Y, de pronto, los que toda la vida fuimos la siguiente generación nos
encontramos con la realidad incuestionable de que a grandes trancazos estamos
envejeciendo sin que nadie nos avisara que esto debía ocurrir. Los viejos
mueren, los jóvenes envejecen y los que seguíamos damos tumbos entre las
edades. Entonces ocurre: los pioneros de entre nosotros están empezando a
morir. En cualquier momento, incluso mientras miro por la ventana la silueta de
la arboleda vecina y al fondo las luces de la ciudad que trepa hasta más arriba
de la montaña más alta, puede suceder que sea yo quien presione por última vez
una tecla del computador y marche al territorio del adiós definitivo, el de la
disolución. Siempre lo había pensado, pero nunca lo había sabido en realidad:
puede ocurrir en cualquier momento.
Puede que dure más, pero mi vida se marchita como ese
girasol, esas margaritas, esas rosas, esos cartuchos, a la larga esas ramitas;
se marchita como ese sol cuya existencia en los eones nos hace posibles.

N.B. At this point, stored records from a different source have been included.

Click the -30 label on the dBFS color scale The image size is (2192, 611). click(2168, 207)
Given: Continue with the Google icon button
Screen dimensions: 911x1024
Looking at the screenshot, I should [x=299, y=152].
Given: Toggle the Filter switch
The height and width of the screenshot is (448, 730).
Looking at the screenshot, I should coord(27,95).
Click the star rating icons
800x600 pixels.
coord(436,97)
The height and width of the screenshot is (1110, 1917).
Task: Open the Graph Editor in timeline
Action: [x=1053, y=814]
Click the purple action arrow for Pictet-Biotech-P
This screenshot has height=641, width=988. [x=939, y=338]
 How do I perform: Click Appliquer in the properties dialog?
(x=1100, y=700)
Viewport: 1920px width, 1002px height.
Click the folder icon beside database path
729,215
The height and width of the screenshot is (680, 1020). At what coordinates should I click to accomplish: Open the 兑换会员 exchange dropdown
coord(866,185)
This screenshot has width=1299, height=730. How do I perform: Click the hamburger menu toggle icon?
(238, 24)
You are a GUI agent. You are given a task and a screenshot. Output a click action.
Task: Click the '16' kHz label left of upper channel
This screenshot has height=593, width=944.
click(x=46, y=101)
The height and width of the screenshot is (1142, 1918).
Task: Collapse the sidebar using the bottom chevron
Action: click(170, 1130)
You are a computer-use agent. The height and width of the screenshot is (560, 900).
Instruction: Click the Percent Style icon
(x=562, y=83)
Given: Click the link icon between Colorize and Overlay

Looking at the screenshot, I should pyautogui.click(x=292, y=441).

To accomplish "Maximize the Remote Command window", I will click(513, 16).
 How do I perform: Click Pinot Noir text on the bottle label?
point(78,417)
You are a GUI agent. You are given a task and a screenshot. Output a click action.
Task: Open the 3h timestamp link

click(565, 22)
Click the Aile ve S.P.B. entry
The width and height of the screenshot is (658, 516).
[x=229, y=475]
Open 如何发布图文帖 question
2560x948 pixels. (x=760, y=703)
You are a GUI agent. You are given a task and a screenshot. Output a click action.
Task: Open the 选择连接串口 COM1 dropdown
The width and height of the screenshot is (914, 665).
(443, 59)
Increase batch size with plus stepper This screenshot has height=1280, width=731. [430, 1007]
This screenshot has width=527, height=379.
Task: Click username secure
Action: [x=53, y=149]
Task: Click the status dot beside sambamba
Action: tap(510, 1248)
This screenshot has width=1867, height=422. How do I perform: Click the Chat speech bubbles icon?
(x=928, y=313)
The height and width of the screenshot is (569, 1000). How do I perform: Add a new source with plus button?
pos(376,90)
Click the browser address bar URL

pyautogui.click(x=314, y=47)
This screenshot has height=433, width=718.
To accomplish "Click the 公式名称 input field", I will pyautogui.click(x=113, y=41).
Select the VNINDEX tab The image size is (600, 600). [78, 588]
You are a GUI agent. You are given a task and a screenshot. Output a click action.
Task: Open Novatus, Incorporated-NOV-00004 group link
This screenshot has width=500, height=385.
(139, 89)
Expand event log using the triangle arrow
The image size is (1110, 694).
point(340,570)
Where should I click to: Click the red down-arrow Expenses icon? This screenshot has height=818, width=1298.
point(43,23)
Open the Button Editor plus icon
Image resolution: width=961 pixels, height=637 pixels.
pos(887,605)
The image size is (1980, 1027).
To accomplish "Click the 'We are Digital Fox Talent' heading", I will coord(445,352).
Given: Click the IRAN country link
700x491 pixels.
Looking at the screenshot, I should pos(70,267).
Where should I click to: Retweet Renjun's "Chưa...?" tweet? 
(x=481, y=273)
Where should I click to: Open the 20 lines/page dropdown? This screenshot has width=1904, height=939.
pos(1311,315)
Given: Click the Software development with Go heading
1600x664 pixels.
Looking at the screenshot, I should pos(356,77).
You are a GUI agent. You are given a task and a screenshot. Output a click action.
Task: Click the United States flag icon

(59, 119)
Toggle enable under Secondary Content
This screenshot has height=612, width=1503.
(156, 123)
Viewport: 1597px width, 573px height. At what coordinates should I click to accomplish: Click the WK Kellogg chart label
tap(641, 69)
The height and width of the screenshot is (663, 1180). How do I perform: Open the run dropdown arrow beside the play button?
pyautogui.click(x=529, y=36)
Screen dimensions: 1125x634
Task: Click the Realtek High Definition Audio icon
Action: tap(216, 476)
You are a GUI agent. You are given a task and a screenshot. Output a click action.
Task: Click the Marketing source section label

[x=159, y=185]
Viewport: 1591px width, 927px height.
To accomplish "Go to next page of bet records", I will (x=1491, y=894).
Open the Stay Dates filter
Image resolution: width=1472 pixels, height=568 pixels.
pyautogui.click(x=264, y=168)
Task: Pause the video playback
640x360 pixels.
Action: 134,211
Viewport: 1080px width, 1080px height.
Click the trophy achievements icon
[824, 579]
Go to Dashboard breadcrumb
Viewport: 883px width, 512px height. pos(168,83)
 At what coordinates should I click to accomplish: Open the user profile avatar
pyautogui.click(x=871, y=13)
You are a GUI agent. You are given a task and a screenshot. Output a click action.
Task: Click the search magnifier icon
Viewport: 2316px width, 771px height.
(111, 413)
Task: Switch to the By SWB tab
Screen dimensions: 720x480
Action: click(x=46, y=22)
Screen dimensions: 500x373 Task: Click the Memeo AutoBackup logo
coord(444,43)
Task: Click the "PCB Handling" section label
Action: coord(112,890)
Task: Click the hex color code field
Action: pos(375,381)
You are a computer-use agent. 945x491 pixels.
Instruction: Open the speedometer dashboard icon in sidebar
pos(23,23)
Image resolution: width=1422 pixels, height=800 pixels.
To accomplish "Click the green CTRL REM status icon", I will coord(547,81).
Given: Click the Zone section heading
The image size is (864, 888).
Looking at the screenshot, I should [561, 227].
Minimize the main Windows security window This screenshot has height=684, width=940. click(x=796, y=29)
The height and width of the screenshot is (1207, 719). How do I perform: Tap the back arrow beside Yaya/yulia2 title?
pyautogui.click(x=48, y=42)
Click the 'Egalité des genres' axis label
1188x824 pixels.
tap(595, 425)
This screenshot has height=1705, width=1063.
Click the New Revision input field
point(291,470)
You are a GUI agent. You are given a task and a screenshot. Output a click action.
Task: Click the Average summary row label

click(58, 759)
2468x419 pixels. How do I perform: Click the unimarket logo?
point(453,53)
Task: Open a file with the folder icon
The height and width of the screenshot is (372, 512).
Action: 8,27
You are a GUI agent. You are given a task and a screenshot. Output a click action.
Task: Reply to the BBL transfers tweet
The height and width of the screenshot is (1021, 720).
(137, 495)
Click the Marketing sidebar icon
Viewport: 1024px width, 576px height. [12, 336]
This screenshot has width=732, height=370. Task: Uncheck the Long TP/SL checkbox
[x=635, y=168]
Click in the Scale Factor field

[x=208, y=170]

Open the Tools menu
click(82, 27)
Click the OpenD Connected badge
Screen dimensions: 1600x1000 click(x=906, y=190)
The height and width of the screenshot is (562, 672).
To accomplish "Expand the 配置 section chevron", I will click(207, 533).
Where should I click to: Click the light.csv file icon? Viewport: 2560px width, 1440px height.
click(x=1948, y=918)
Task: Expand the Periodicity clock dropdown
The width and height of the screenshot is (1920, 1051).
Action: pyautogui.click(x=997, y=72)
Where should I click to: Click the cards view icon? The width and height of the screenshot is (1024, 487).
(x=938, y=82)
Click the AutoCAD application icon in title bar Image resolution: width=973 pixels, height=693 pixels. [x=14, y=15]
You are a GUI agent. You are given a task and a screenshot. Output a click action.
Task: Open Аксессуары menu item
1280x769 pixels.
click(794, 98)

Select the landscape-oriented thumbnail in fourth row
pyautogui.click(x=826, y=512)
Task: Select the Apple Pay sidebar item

Saberlo ahora sí –después de tanto saberlo como si no fuera conmigo–, me
produce un poquito de angustia y un mucho de tranquilidad. La marchitez de las
flores se ha prolongado días, antes de que decidamos tirarlas a la basura. Y
yo, al fotografiar el girasol en su postrera explosión de amarillos, me doy
cuenta por fin de que la muerte es algo que nos está destinado a todos los que
hemos vivido y que todo, todo, se reviste de belleza cuando se dispone a dar el
paso final. Pienso en los monstruos y ángeles incontables que nos han poblado a
lo largo de la historia y dudo, pero sí. Todo.